▸ **TEXT PASSAGE**:
I was born on January 3rd, 1978 sometime in the afternoon (according to my mom... can't say as I remember) at the Navy hospital in Millington, TN (A suburb of Memphis that exists only because there's a Navy base there.) My parents were married at the time, my mom was a hippie from Memphis and my dad was a Navy man from California... I lived in CA and in GA for a while when I was real little, but my parents were divorced and I was back in Memphis by the time I was three. We lived with my grandparents for a while, but by the time I started elementary school we had our own little apartment on the second floor of somebody's house. It was pretty nice for a single mom and a 6 year old boy, we had 3 bedrooms but only one bathroom (of course being a 6 year old boy, I didn't like baths much) and a nice big yard. We lived a block down the street from my school, St. Anne's elementary. It was a nice little Catholic school attached to a church, probably had 150 students during a busy year. We moved into a house after a couple of years, but we were still just a few blocks from the school so I kept going there, just had a longer walk in the morning. I was baptised a Catholic in the 6th grade, more because it made the tuition cheaper at the school than for any other reason. None of my family was very religious and since I had been taught Catholicism since I started school, I didn't complain. I was always kinda a nerd in school, I didn't hang out with any of the kids. In fact up until the 7th grade I really only had one friend. His name is Michael, he's my mother's best friend's son. He was Catholic too, an altar boy even... we're Godbrothers, since his mom is my Godmother. We grew up together, and since we were both the only child of a single mother, we were raised pretty much as brothers. I still see him sometimes, mostly on holidays... he's in a band, going to college for some sort of music production. We had all sorts of grand times together when we were little, and if you get to know me you'll hear all sorts of stories about him and our antics. Anyway... I was a nerd in school, but I was big and kinda mean, so I was also a little of a bully. I know, those don't seem like compatible qualities, but they are... trust me. Maybe "nerd" isn't the word I want, "outsider" is probably more appropriate.

▸ **INPUT DATA**:

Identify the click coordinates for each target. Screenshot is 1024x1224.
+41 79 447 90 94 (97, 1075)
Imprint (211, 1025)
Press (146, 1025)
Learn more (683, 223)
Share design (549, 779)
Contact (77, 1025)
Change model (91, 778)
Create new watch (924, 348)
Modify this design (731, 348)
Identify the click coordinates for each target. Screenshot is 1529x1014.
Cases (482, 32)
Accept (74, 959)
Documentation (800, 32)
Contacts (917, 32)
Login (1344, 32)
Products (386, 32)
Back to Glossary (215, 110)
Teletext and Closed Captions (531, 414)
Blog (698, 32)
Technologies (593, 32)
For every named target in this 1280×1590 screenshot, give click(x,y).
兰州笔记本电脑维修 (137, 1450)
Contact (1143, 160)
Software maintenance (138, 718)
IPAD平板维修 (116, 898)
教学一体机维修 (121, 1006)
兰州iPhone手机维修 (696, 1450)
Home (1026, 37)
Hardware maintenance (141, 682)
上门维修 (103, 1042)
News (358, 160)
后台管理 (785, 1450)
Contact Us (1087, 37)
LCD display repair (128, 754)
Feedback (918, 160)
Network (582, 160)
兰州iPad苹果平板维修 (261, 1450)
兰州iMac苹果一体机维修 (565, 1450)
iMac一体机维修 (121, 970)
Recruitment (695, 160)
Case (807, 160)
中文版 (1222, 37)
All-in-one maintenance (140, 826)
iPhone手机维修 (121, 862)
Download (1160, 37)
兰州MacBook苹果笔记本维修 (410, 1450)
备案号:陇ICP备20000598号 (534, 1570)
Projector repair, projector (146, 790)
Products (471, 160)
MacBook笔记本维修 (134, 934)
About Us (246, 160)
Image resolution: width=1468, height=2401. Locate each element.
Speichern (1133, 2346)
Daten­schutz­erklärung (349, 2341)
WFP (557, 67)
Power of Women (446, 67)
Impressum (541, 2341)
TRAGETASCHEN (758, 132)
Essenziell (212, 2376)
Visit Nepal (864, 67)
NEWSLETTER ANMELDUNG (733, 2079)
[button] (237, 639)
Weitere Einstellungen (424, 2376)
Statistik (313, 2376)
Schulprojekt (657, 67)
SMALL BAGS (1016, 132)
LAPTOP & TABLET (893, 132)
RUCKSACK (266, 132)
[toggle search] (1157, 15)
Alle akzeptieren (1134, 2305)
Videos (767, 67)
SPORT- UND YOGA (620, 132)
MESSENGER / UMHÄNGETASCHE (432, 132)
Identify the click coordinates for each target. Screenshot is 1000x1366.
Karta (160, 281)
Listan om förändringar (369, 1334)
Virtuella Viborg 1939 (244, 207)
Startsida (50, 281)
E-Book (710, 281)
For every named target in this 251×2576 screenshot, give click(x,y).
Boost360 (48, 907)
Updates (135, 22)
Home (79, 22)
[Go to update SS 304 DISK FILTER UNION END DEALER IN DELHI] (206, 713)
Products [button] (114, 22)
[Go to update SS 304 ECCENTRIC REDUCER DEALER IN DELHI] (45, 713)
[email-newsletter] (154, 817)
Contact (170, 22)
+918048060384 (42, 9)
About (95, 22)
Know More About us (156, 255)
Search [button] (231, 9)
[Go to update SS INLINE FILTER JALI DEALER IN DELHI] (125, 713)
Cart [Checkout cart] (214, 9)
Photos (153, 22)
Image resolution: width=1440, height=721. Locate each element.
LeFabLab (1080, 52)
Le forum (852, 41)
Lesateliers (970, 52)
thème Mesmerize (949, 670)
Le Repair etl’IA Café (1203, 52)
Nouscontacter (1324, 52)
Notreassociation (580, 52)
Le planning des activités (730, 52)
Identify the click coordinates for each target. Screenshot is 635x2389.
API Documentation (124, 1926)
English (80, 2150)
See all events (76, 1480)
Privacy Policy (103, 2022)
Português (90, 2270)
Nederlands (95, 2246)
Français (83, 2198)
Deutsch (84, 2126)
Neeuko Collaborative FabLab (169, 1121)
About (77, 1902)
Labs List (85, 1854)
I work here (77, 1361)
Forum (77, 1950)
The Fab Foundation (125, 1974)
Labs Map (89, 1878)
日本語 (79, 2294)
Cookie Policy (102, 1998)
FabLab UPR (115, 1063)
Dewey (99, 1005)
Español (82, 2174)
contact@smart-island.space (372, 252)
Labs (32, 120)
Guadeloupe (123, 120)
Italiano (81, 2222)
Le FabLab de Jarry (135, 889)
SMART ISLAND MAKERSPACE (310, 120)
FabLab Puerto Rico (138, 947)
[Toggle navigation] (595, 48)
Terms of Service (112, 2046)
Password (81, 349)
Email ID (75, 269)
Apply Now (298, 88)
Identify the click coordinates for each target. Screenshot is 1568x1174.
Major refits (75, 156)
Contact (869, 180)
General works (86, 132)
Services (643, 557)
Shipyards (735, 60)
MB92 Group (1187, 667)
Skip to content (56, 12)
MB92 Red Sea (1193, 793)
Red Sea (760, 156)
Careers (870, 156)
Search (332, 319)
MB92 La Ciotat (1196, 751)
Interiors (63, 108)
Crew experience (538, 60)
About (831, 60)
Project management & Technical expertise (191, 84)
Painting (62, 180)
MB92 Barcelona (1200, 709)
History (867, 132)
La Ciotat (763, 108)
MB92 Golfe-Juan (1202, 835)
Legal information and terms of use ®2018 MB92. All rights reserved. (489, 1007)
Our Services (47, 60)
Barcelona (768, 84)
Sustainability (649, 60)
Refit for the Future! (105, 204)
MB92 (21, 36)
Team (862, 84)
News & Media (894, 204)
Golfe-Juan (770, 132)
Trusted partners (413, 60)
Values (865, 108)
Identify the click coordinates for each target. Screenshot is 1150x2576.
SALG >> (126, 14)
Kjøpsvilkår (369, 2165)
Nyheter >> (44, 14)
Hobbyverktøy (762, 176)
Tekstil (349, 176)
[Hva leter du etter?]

▸ **TASK REQUIREMENTS**: Carry the account of a Memphis childhood onward from its final sentence. The material plays no role in what you are asked to do.

▸ **YOUR RESPONSE**:
Adolescence

In the 7th grade I had my first girlfriend, and from there my social life started to take off. Her name was Jennifer Lynn, I'll stick a picture of her on my website somewhere. We dated for 4 whole months, pretty good for a 13 year old's first relationship I think. I dumped her for another girl (I know, go ahead and smack me) and she ended up going out with Michael for something like 2 years. We kinda traded g/f's, actually... he broke up with his g/f of over a year(her name was Dana) about the time I broke up with Jennifer, and after a month or two I ended up with Dana while he was dating Jen. Dana and I broke up after 5 months *sniffle* and then I went on to date most of the girls who had been in Jennifer's grade at her school. Then a few other schools... I was changing g/f's every 2 weeks for a while, I guess that's typical of a 13/14 year old. When I was almost fifteen I started dating a girl named Margaret, and we stayed together for an amazing 10 months. I'll include a picture of her on my website too... by this time I had been expelled from St. Anne's, started school at St. Michael's, been expelled from there too, and ended up a Snowden(one of the better public elementary schools in Memphis) I finished Jr. High there, and then in the tenth grade went back to parochial schools... Memphis Catholic High School, where I just barely managed to avoid being expelled(BARELY, ask me sometime about stripping for my principal and having to see a psychiatrist to stay in school), and ended up graduating from on May 18th, 1996.

A brief sidetrip to mention my credentials as a student. I was captain of the soccer team, co-captain of the football team, and captain of the track team. I was captain of the school's Knowledge Bowl team, a group that competes for $$$ in academic competition against area schools. I was president of Mu Alpha Theta, and a leading member of the science club. I was in all honors classes, and maintained a 3.8 GPA during my time at MCHS. I also did most of the computer work for the school. I missed a couple of questions on the SAT and only got a 1490, though I'm convinced I could've taken it again and scored perfect. I skipped a couple of classes my senior year to go hang out at a college, Christian Brother's University, to take Calculus. Anyway, back to the interesting stuff! :)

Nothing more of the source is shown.